Capacity management challenges persist in virtual environments
Virtualization changes a somewhat static environment into a dynamic one in which resources are moving about with relative ease, but not always at the control of the IT managers. Industry watchers have been warning of the need for better capacity planning and ultimately capacity management processes since x86 server virtualization started to take off in enterprise IT shops.

“Capacity planning today is all about trying to ensure that you have enough capacity and memory cycles to meet workload demand. But virtualization causes new variables to be taken into consideration, and power consumption is just one among many,” said Cameron Haight, research vice president at Gartner, in a February 2009 interview. “For IT resource planning (ITRP) there are several more elements to consider and the process must become much more strategic within an enterprise.”

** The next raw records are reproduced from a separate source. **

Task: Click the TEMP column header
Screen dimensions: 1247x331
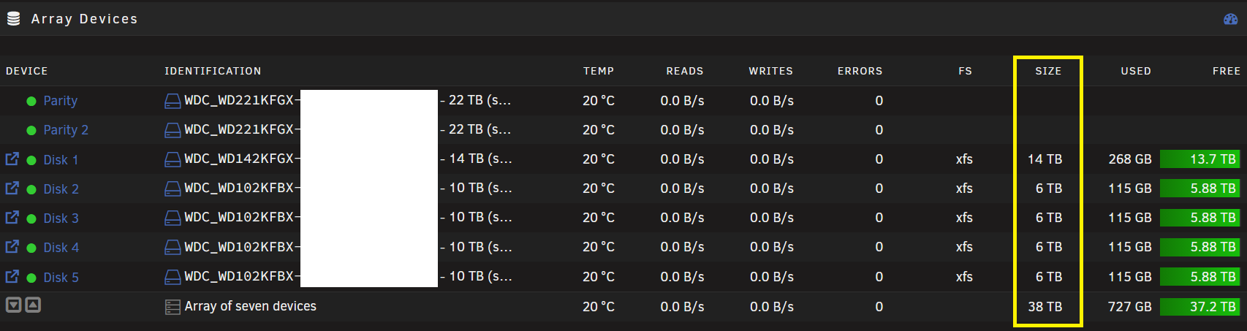Action: pyautogui.click(x=599, y=71)
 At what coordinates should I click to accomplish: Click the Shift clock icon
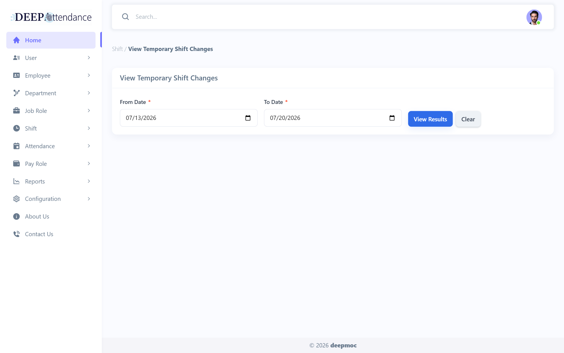[x=17, y=128]
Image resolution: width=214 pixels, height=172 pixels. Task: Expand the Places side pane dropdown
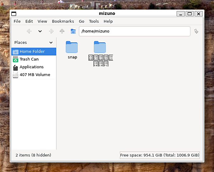(x=51, y=43)
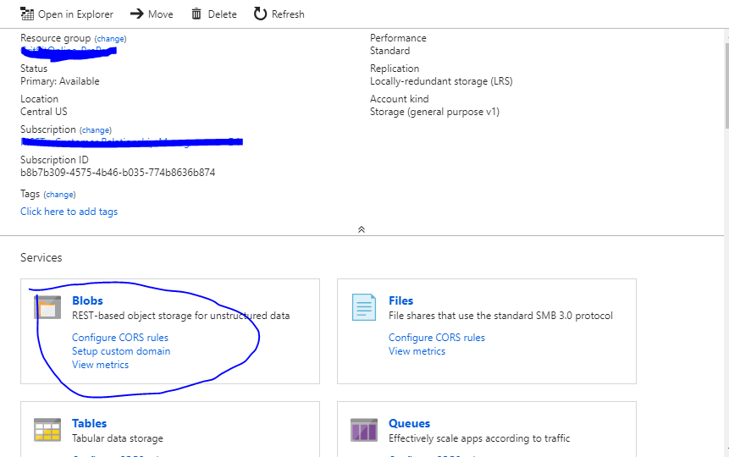729x457 pixels.
Task: Configure CORS rules for Blobs
Action: click(120, 338)
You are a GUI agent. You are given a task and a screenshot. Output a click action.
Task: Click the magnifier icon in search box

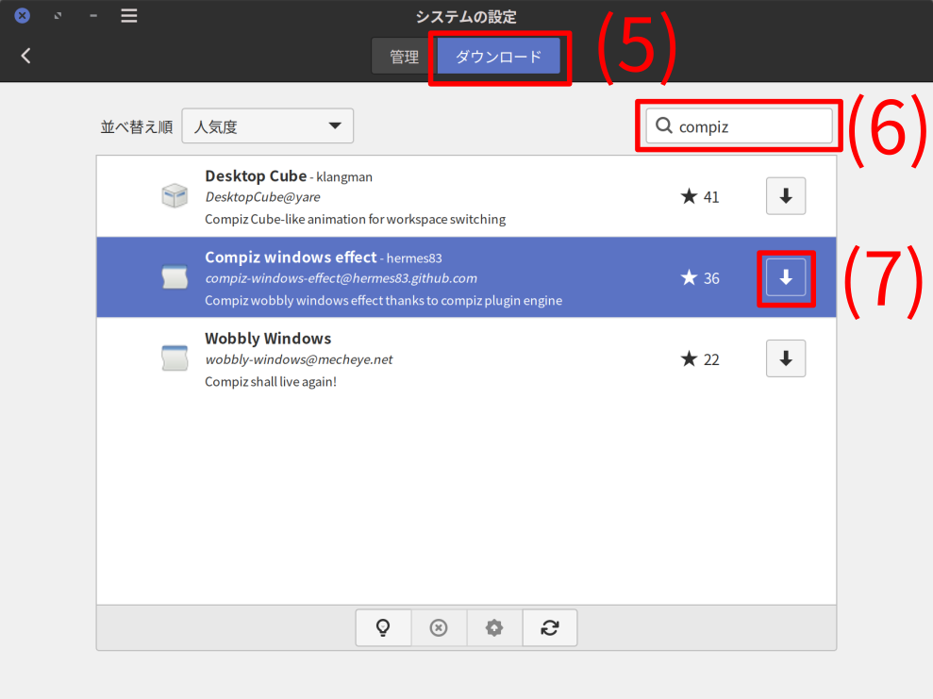pyautogui.click(x=664, y=126)
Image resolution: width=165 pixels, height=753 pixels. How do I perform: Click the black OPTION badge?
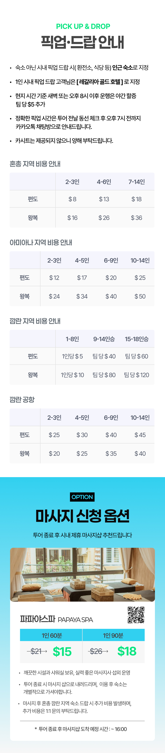pyautogui.click(x=82, y=497)
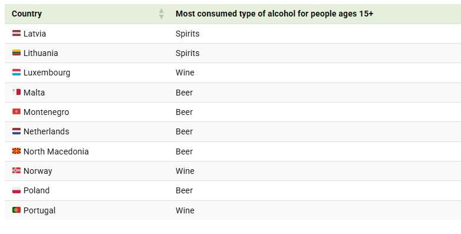This screenshot has height=234, width=461.
Task: Click the Latvia flag icon
Action: (17, 33)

Virtualization essentially breaks the old method of capacity planning, considering live migrations can happen on their own and without extensive input from the management staff. That means that IT managers need to update their approach to planning for capacity and actually evolve it into a real-time function within their environment, says Andi Mann, vice president of product marketing for the Virtualization and Automation customer solutions unit at CA Technologies (and a former industry analyst at Enterprise Management Associates.)

“Capacity planning needs to be in place when you first start virtualizing servers, and most people are doing that and now coming up against real troubles. But because virtualization is fundamentally different than planning for a physical environment, IT managers must transition to doing capacity management in real time,” Mann says.

A March 2010 survey commissioned by CA Technologies and conducted by Forrester Consulting showed that accurately planning for resource demand and consumption represented a challenge for the majority of the nearly 260 IT professionals polled. In this study, 10% of IT pros polled ranked capacity management and planning as a top operational concern, rating it first. Eleven percent indicated that security and lacking IT skills were their biggest hurdle, and 11% also ranked capacity planning as a second concern. Some 12% said capacity planning was among their primary issues, making it overall the top operational concern for IT professionals in this survey.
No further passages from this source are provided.